What makes people smarter than computers? These volumes by a pioneering neurocomputing group suggest that the answer lies in the massively parallel architecture of the human mind. They describe a new theory of cognition called connectionism that is challenging the idea of symbolic computation that has traditionally been at the center of debate in theoretical discussions about the mind. The authors' theory assumes the mind is composed of a great number of elementary units connected in a neural network. Mental processes are interactions between these units which excite and inhibit each other in parallel rather than sequential operations. In this context, knowledge can no longer be thought of as stored in localized structures; instead, it consists of the connections between pairs of units that are distributed throughout the network. Volume 1 lays the foundations of this exciting theory of parallel distributed processing, while Volume 2 applies it to a number of specific issues in cognitive science and neuroscience, with chapters describing models of aspects of perception, memory, language, and thought.
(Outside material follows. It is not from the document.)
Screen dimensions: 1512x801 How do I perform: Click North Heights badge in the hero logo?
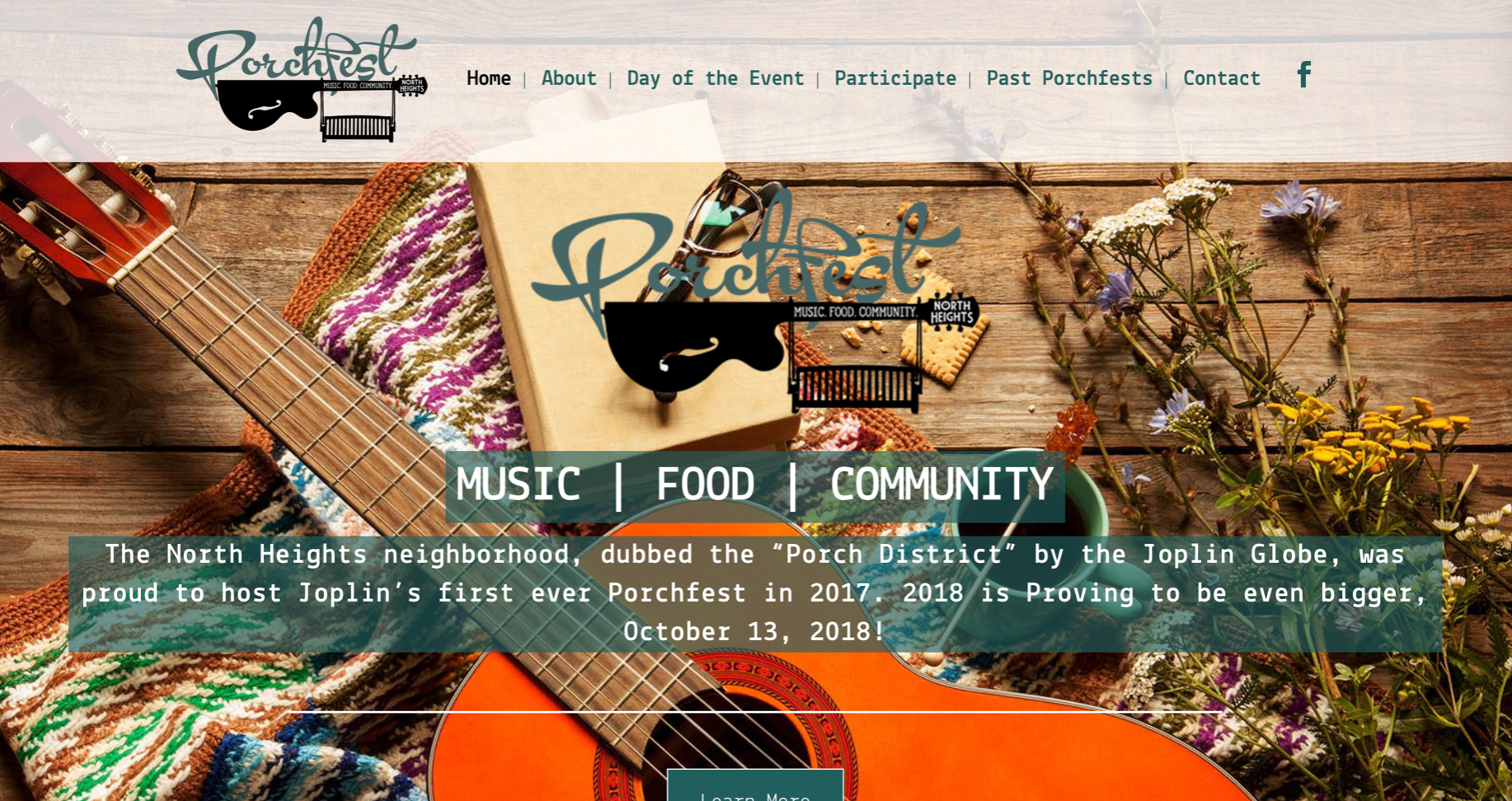pos(953,312)
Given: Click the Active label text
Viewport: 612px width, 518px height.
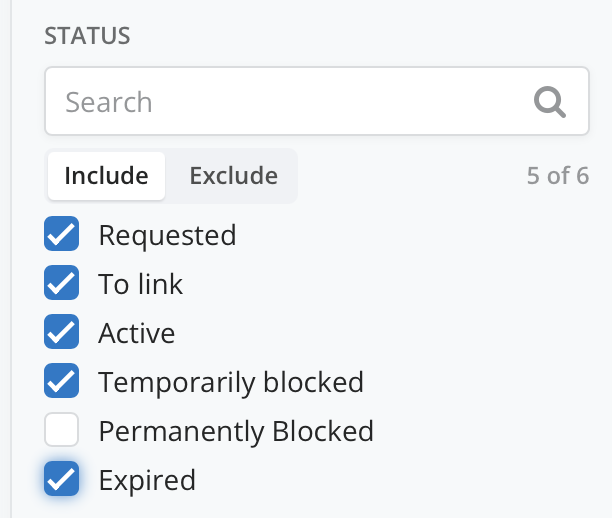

This book establishes the foundation mathematics and definitions of what are now called "neural networks". In 1986 these guys (on DARPA grants) figured out the basics of what is (in my opinion) the most significant advance in artifical intelligence since the 1960s. The book is a bit dry, as a fully rigorous academic text usually is, but the results speak for themselves - the techniques and approaches described in this book are used all over in some of the most challenging areas of AI - character, speech, and face recognition, surveilance, applicant screening, and so on. Read it if you believe artifical intelligence is a bunch of hooey - I do, except this stuff.
A Historic Milestone: A book for AI and machine learning
Published by Thriftbooks.com User , 23 years ago
Though I believe I am not the first person writing the book review of this historic book, I still feel honored to encourage the new readers to read this one of most important AI research book published in 1986. The book edited by Rumlhart and McClelland was well organized and well written, comprised of a series of independent and interesting topics in neural network researches given by the dedicated authors. The editors themselves are also reputated authors in the connectionist community. The most results in that book never appeared in the past publications and represented the high-quality papers in the state-of-the-art research at that time. Many papers in that book rank the top position of citation rate even today, e.g. the paper about error backpropagation due to Rumelhart, Hinton and Williams. I also got to point out that the importance of the book not only lies in its scientific contribution, but also its philosophical meaning in the AI research (which is somehow influenced by the book 'Perceptrons' by Minsky and Pappert). The successful research results in that book showed people of the potential and new prospect of neural networks in different perspectives. From then on the second connectionist revolution has sprang and lasted today. Nowadays, people still can feel its leading influence by reading it. Upon reading the book again and again, you will always feel inspired at another new way (that is the value of a book!). Try it immediately. In a word without exaggeration, the importance of this book to connectionist and AI researchers is like the Bible to Christians. Read it, enjoy it, once and again.